Costa Rica is wereld bekend om zijn koffie
-
Dat Costa Rica geen leger heeft en een goed functionerend democratisch systeem kent is een van de vele dingen dat bekend is over Costa Rica. Wat velen niet weten is dat deze beide pas bestaan sinds 1949. In de periode van 1821 tot 1948 waren verkiezingsfraude en staatsgrepen een vast onderdeel van de lokale politieke realiteit. Vele factoren creëerde de politieke situatie die resulteerde in een korte burgeroorlog in 1948.
Costa Rica verdiende bijna niets aan de bananenhandel en voor de staatsinkomsten werd belastingen geheven op de invoer van producten. De wereldwijde depressie in de jaren dertig van de 20de eeuw hadden grote gevolgen voor de koffie en bananenhandel op de wereldmarkt en daarmee voor de staatskas. De economische omstandigheden veroorzaakte een ernstige sociale crisis gekenmerkt door werkloosheid, voedsel schaarste, verlaagde lonen voor werknemers bij de overheid, en een algemene daling van de levensstandaard waaraan Costa Ricanen gewend waren.

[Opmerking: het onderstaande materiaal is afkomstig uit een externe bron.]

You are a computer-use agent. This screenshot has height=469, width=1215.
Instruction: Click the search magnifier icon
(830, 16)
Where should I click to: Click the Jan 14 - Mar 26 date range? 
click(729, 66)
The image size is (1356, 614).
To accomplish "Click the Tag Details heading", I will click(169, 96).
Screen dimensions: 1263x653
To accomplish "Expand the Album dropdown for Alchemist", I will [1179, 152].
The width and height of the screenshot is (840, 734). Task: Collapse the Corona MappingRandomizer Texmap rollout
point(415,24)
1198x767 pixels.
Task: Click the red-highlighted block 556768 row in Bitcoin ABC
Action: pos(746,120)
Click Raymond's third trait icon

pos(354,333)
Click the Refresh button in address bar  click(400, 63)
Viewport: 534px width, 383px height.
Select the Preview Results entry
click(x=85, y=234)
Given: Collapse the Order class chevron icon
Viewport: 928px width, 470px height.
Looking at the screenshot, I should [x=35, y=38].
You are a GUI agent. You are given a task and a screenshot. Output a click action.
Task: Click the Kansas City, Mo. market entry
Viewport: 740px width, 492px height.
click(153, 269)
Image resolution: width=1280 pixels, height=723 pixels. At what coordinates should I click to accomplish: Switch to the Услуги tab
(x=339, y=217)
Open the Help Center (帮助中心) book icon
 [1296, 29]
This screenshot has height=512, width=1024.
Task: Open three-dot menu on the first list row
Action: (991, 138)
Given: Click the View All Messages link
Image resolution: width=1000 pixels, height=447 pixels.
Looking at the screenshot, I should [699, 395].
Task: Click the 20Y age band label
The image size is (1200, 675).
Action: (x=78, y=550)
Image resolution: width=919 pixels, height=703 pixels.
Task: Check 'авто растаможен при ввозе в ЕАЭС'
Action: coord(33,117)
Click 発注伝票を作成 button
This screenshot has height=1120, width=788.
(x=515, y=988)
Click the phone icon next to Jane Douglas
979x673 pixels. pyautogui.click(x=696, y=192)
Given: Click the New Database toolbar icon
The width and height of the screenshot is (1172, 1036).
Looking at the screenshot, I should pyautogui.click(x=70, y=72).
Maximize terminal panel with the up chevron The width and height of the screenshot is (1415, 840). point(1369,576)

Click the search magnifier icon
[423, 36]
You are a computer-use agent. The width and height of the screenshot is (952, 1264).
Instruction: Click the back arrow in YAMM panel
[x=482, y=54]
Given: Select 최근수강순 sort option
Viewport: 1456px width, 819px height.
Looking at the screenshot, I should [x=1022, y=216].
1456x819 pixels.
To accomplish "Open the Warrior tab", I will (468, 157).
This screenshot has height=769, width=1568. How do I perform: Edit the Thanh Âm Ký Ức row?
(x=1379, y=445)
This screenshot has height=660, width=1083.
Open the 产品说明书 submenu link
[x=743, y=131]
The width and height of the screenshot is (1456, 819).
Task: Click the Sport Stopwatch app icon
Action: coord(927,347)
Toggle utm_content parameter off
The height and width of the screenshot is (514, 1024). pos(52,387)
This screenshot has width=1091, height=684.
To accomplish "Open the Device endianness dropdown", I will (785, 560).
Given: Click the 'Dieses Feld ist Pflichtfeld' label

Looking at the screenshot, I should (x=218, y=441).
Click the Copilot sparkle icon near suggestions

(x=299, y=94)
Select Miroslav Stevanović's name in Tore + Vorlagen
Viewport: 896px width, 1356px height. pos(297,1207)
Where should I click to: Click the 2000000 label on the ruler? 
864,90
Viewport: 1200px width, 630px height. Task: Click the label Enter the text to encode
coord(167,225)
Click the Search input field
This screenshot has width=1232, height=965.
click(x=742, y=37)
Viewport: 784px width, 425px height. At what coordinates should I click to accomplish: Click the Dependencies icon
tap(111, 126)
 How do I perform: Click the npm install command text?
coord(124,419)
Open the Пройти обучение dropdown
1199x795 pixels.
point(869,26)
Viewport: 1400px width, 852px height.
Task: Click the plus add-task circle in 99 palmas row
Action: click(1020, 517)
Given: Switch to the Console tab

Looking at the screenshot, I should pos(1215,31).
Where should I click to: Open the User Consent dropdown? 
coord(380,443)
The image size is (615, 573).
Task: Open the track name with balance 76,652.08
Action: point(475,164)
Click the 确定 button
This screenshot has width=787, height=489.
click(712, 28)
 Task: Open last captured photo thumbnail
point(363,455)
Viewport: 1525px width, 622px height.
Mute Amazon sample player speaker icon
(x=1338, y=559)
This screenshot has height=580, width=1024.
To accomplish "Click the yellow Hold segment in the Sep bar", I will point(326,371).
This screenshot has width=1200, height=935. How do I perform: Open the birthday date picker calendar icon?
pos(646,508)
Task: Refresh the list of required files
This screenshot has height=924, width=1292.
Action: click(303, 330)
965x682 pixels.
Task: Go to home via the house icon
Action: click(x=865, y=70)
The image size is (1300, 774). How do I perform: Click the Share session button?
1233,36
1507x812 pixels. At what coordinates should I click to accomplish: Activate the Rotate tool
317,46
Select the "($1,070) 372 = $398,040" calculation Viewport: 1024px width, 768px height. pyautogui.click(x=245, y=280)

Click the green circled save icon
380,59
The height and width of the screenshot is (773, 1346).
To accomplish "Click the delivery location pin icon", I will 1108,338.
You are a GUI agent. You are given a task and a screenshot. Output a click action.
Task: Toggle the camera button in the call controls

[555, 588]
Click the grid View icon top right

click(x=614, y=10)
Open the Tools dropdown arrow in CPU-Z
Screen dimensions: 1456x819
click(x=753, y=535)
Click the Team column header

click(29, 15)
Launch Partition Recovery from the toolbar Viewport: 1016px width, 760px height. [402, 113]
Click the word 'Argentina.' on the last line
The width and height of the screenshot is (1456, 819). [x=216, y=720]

Al voor de depressie eiste de Costa Ricanen betere werk- en leefomstandigheden voor arbeiders en dit was het startblok voor de oprichting van de Costa Ricaanse Communistische Partij in 1931. Diverse stakingen verplichte de overheid voor een actiever rol om de sociale en economische problemen op te lossen. In 1943 zijn betere sociale en arbeidsomstandigheden vastgelegd in de grondwet. Dit veroorzaakt grote onrust onder de heersende economische klasse en dit resulteerde in een politieke patstelling. Een kandidaat van de heersende klasse is met een krappe meerderheid van 10.000 stemmen als president gekozen en de wetgevende macht kwam in handen van de Victory Block, een coalitie van de aanhangers van de vorige president en de Communistische Partij. Beide partijen betichtte elkaar van corruptie en machtsmisbruik.
Dat was de vonk in het kruitvat. Op 12 maart 1948 bereikte San José het bericht dat een groep revolutionairen onder leiding van José Figueres de stad San Isidro del General in het zuidelijke deel van de provincie heeft bezet. De revolutie duurde vijf weken met sporadische gevechten waarin Figueres 'troepen, zelfbenoemde als het Nationaal Bevrijdingsleger, zegevierde over de slecht georganiseerde en slecht geregisseerde Costa Ricaanse leger. Op 19 april heeft de regering besloten om zich over te geven aan Figueres.
Na deze korte burgeroorlog kreeg Figueres voor de periode van 18 maanden alle ruimte om de nodige hervormingen door te voeren. Onder anderen waren dit de nationalisatie van het bankwezen, de oprichting van een 10% kapitaalgoederen belasting, het verbod van de Communistische Partij, de afschaffing van de nationale strijdkrachten, en de oprichting van de Costa Ricaanse Electric Institute (ICE). Niet al deze maatregelen werden met plezier ontvangen door alle lagen van de bevolking. In 1949 heeft de National Constitotial Assembly een nieuwe grondwet geratificeerd waarin de betere sociale en arbeidsomstandigheden opnieuw zijn vastgelegd.
De periode 1950-80 is getypeerd door een ongekende groei van de publieke sector, de modernisering en diversificatie van de economie van het land, en de opbouw van een enorme staatsschuld. Costa Rica bezit nu een betere gezondheidszorg, onderwijs en infrastructuur dan de meeste andere Latijns-en Midden Amerikaanse landen.